I was taken aback recently when reading Hugh Mackay’s scathing article against the upper-middle socioeconomic stratum and their demands for expensive private schooling, in August 10’s article in The Age.  What begins as an assault on these parents “abdicating their parental duties”  to the social policies incorporated and  employed by private schools, becomes an outright attack on private schools being the new tool by which parents (these abdicating, absent and apathetic parents) are buying social status, grades and future jobs.

 

There’s a small piece of me that wants to poke out my tongue and give a resounding “well D’Uh”.  Without a good education jobs are harder to come by. Year 12 is about getting good grades, you ARE competing against every other year 12 student for a place at University. This is why we have a UAI. A ranking system by which we are all graded and subjected to in order to be found worthy of tertiary education.  And it doesn’t matter which school you go to, whether it be private or public, you are still ranked, still graded and still judged on your academic performance.

 

The days of school being for expanding and broadening, developing a lust for and nurturing that pursuit of one’s knowledge went the way of the Dodo decades ago. Indeed, when I was in high school more than a decade ago, the emphasis was placed on getting good grades to earn the good TER and therefore better your chances of getting into University, nothing about nurturing and developing a curious hunger for knowledge for its own sake.

 

And what is so wrong about wanting the best for our children? The old adage that you get what you pay for is as true in education as it is in every other facet of life. To illustrate this point, my daughter is a keen musician and not completely without talent. In choosing a school for her, (which when you are a military family tends to  happen every two years) I must take this passion into consideration. She is a much happier child, performs better academically and socially when she is able to express herself musically. 

 

Where I currently live, our local public schools are a mixed bag.
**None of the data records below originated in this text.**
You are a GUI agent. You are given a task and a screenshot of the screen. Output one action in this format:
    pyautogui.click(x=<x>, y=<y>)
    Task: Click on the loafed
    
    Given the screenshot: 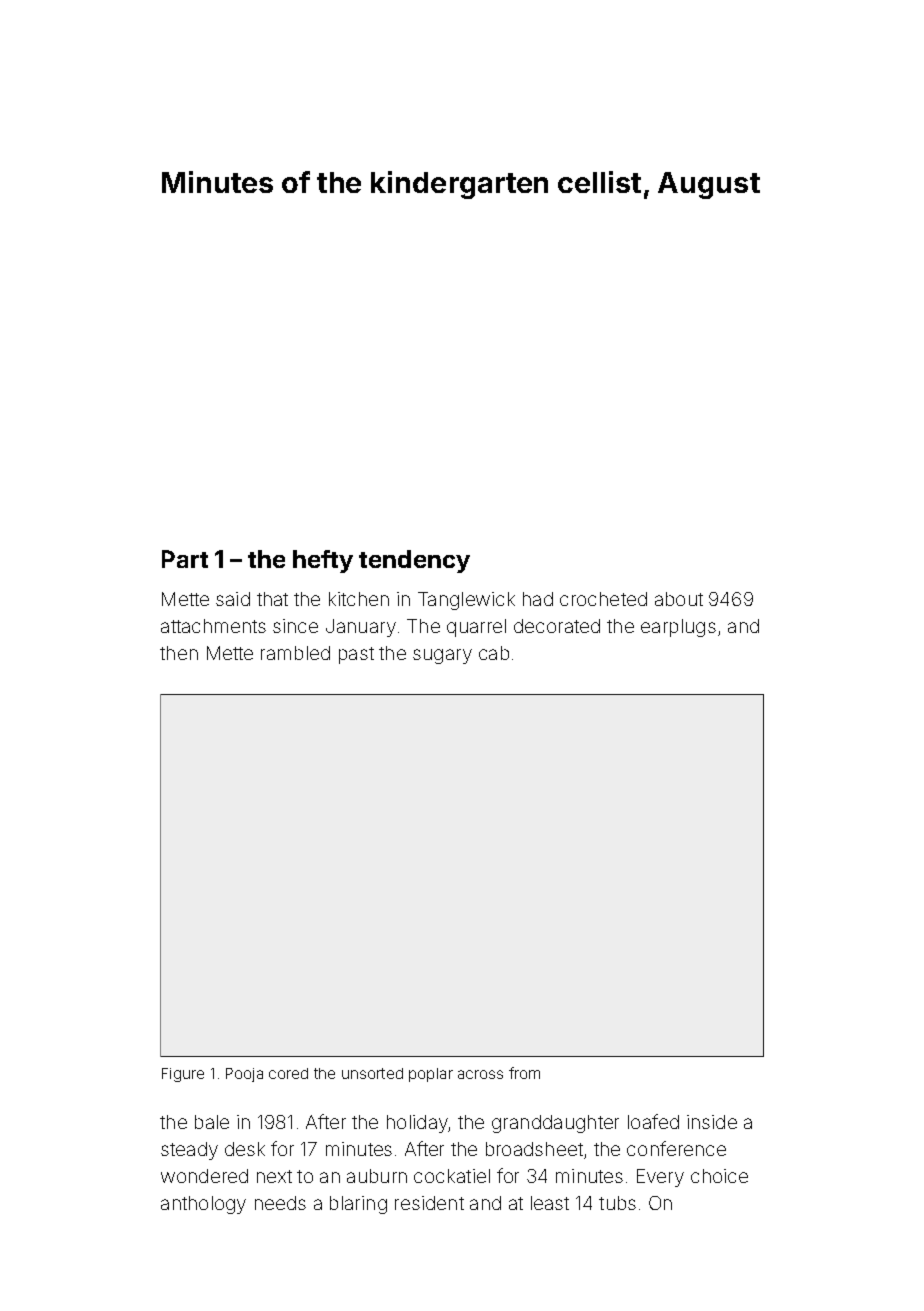 What is the action you would take?
    pyautogui.click(x=653, y=1121)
The two primary schools we are zoned for are woefully under funded and don’t  have a music program.  (FTR neither does the school she does attend which is private, but it does have a good choir and a wonderful staff that go above and beyond and (shock horror) I chose the school because of the family values and discipline it reinforces, there were two private schools in the area that have excellent music programs but they had no availability for her for enrolment, however, one of the schools allows her to attend their band practise every Tuesday morning and actually arranged transport for her to the practise and then to school, something that honestly, would not happen in a public school.)   

 

The point is that many private schools have better programs, resources and curriculum than their public school counterparts. If you can afford the best for your children, of course you are going to give them the best that you can.  

 

And whilst the claims in  Mackay’s article that private school is the tool of the class making devil, I am just as disturbed by his disdain for parents who want their children to be taught in an environment that teaches not only academics but common courtesy, manners, values and discipline.  Why are these value systems so maligned?  It’s not about having schools teach these fundamental basics of common politeness, it’s about having these values reinforced in their schooling life.  Yes, my children are privately schooled. Yes, I chose my children’s school  because it reinforced those basic social niceties that I have spent teaching them every day of their lives. And yes I resent being labelled as a parent who is abdicating my parental duties and choosing a school based on how well they can baby sit my children. 

 

My children spend the bulk of their waking hours at school five days a week. It’s only natural to want them to be in an environment that reinforces the values they learn at home.  Reinforces. There is no abdication there.  As for the push for private education being a sign of institutionalised class structuring, until the pressure for children to do well in school is lessened, then parents are going to continue to seek out the best educational opportunities for their children, which until public education reforms are made, will remain the dominion of the private school sector.